Akıl senin için iyi ve yeminli bir dosttur. Bilgi senin için çok merhametli bir kardeştir. (Y.H. Hacib)
Dost gözüken, ancak bulduğu her fırsatta altımızı oymayı vazife sayan, gelişmemizden, büyümemizden rahatsız olan sözde müttefik ama icraatta düşman olan bir yapı karşımızda durmaktadır. Oyunu kuralıyla oynamasını bilmez isen diskalifiye olur, emperyalizmin oyuncağı haline geliriz. Her daim uyanık olmak, yapılan planlardan haberdar olup karşı hamlelerde bulunmak zorundayız.
Güneyimizde açılmak istenen terör koridorunu her türlü zorluğa rağmen bertaraf ettik, fakat bunun tekrar olmayacağı anlamı çıkartılmamalı. Tehlike devam etmektedir. Tır dolusu yapılan silah yardımları, batımızdaki üsler, Yunanistan’ın şımartılması ve en can alıcı nokta ise ekonomi bağlamında sıkıştırmak İMF denilen garabet kuruma muhtaç etmek için çalışmalar sürdürülmektedir.

Problemler ve Görevler:
- A) Seçilen metindeki "Her daim uyanık olmak, yapılan planlardan haberdar olup karşı hamlelerde bulunmak zorundayız." cümlesini İngilizceye çevirin.
- B) Seçilen metnin başındaki alıntıda bilgi, insan için nasıl bir varlığa benzetiliyor?
- C) Dış tehditleri anlatan seçilen metni, son cümlesinin ardından kaldığı yerden devam ettirin.

Verilen Malzeme:

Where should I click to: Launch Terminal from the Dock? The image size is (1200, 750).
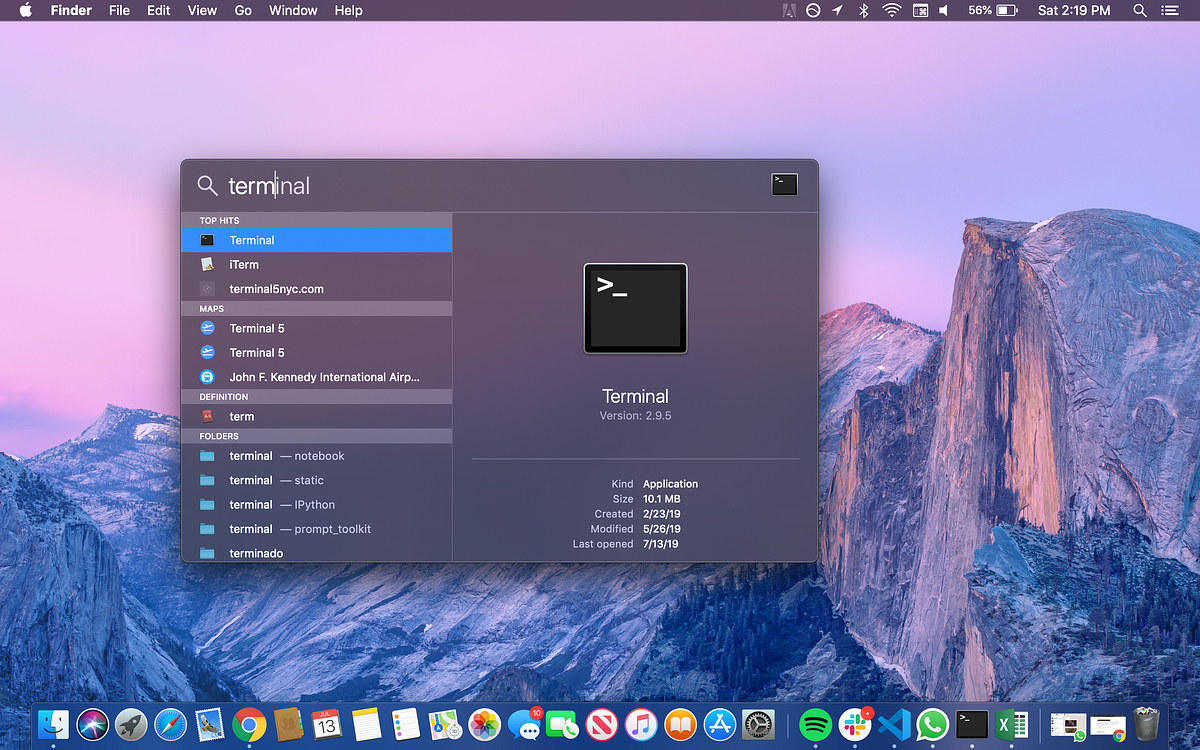tap(971, 724)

Görevlere Göre Yanıtlar:
- A) We must always be vigilant, stay informed about the plans being made, and make countermoves.

- B) Çok merhametli bir kardeşe.

- C)
İngiliz istikbarat örgütüne göre ülkemiz iflasın eşiğine gelmiş, yani batacakmış. Her canlı rüya görürür, bunlarda hayal ekip rüya biçiyorlar. Sen böyle bir çalışma yaparken acaba karşındaki uykuda mı, iyi tarttınmı?
Bazen gördüğün rüyanın tersi çıkabilir. Bu ülke siz dış güçlerden çok çekti, en son 15 Temmuz darbe girişimi, o kalkışmaya sanırım halkın tepkisi kesin ve net oldu.
Bölgemizde istediğin yere üs kurabilirsin, ancak unutma burası TÜRKİYE, ne Yunanistan, nede Afganistan bu topraklar seni ve avaneni boğar. Yerli uşaklarınızla yıllarca etnik ve dini grupları kışkırttınız, bu yüzden Erzincan, Maraş, Çorum ve Fatsa olayları baş gösterdi, bunların akabinde de çocuklarınıza ihtilal yaptırtınız. Yankıları ve etkileri bugüne kadar geldi, aynı işlemi bir kez daha yaptırtmak istediniz ancak bu sefer karşınıza büyük TÜRK milleti çıktı, attığı Tokat’ta Waşington’da yankılandı.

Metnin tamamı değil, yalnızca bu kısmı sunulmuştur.